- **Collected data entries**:
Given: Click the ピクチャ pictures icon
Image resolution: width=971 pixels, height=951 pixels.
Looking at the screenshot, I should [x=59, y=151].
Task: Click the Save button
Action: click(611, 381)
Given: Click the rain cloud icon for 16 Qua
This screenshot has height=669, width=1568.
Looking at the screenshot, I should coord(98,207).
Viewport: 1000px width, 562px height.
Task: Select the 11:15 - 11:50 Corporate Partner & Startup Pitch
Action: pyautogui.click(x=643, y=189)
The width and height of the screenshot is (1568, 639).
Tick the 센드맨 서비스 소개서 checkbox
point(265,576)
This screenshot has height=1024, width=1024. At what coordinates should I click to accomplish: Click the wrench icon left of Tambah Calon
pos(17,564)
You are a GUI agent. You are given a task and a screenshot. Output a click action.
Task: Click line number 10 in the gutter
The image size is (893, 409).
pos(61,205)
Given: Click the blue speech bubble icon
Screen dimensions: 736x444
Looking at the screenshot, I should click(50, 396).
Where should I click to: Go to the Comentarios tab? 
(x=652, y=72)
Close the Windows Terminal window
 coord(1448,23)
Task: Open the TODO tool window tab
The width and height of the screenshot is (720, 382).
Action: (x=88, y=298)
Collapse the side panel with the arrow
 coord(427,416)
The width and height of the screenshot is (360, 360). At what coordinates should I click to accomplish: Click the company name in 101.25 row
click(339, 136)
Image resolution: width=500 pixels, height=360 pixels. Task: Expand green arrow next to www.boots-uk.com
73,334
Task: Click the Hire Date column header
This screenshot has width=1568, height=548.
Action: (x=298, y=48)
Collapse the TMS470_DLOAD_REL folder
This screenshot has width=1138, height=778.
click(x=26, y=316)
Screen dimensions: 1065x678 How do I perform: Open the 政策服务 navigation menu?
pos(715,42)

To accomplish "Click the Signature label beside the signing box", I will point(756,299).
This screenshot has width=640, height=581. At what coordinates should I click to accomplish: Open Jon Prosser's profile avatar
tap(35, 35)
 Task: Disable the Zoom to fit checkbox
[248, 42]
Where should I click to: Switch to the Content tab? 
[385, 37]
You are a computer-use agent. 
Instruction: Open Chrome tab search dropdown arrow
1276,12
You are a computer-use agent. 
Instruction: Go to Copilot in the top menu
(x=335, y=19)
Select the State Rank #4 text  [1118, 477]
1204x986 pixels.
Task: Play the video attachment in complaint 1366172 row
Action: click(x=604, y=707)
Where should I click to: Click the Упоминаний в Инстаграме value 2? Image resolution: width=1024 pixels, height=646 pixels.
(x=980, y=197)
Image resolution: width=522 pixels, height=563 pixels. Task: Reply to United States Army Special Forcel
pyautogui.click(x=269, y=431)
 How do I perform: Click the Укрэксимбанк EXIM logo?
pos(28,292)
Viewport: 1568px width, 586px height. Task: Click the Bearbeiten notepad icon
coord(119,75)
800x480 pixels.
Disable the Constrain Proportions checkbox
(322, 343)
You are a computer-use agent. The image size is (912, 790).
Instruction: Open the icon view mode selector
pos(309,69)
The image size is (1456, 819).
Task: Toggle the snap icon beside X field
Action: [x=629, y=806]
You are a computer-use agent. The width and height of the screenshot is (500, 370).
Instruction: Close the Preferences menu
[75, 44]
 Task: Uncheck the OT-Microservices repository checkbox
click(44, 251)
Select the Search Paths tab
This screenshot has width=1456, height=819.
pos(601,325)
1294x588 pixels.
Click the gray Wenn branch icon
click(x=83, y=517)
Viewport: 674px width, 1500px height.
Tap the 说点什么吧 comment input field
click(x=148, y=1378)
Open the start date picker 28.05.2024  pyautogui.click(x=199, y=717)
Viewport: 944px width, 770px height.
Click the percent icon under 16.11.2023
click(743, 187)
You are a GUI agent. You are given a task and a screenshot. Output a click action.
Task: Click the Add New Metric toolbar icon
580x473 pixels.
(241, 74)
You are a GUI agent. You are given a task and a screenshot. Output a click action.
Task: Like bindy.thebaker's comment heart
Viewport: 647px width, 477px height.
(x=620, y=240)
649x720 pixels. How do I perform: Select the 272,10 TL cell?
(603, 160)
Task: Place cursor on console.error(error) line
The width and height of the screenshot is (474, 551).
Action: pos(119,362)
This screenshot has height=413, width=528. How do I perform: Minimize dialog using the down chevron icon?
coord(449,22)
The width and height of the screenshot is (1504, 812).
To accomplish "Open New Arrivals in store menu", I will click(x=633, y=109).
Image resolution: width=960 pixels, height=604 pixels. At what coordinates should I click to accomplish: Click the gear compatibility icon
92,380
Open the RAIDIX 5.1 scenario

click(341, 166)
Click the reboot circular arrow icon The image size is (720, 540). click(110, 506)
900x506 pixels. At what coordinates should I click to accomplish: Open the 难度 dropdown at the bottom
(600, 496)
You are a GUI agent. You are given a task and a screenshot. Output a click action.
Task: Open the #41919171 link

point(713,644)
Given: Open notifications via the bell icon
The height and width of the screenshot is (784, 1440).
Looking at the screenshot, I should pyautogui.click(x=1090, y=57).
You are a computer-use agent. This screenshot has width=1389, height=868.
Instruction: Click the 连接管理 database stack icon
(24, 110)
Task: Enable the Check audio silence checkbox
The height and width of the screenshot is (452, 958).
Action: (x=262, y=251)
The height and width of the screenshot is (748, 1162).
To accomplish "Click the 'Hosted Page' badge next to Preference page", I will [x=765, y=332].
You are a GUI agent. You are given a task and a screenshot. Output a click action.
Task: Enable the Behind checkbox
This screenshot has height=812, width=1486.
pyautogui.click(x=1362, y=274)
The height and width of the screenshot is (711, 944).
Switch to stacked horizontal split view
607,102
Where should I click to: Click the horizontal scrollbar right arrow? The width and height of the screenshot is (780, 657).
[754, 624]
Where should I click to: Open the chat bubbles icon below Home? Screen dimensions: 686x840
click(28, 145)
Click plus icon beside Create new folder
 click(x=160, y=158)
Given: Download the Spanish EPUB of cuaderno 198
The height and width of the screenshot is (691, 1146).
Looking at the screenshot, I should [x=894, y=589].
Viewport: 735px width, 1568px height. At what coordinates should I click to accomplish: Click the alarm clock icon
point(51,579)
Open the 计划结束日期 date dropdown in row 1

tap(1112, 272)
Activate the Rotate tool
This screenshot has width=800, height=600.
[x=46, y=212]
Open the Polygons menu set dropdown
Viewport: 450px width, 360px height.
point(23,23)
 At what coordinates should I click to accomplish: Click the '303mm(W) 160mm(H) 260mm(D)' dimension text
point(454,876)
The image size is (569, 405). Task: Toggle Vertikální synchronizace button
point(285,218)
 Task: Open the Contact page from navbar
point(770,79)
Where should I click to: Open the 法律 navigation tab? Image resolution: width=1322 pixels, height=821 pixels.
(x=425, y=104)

- **Aim of the exercise**: Starting at the first line of the data above, please restate word for word every line up to and including the one that holds "Given: Click the rain cloud icon for 16 Qua", and add nothing else.

- **Reply**:
Given: Click the ピクチャ pictures icon
Image resolution: width=971 pixels, height=951 pixels.
Looking at the screenshot, I should [x=59, y=151].
Task: Click the Save button
Action: click(611, 381)
Given: Click the rain cloud icon for 16 Qua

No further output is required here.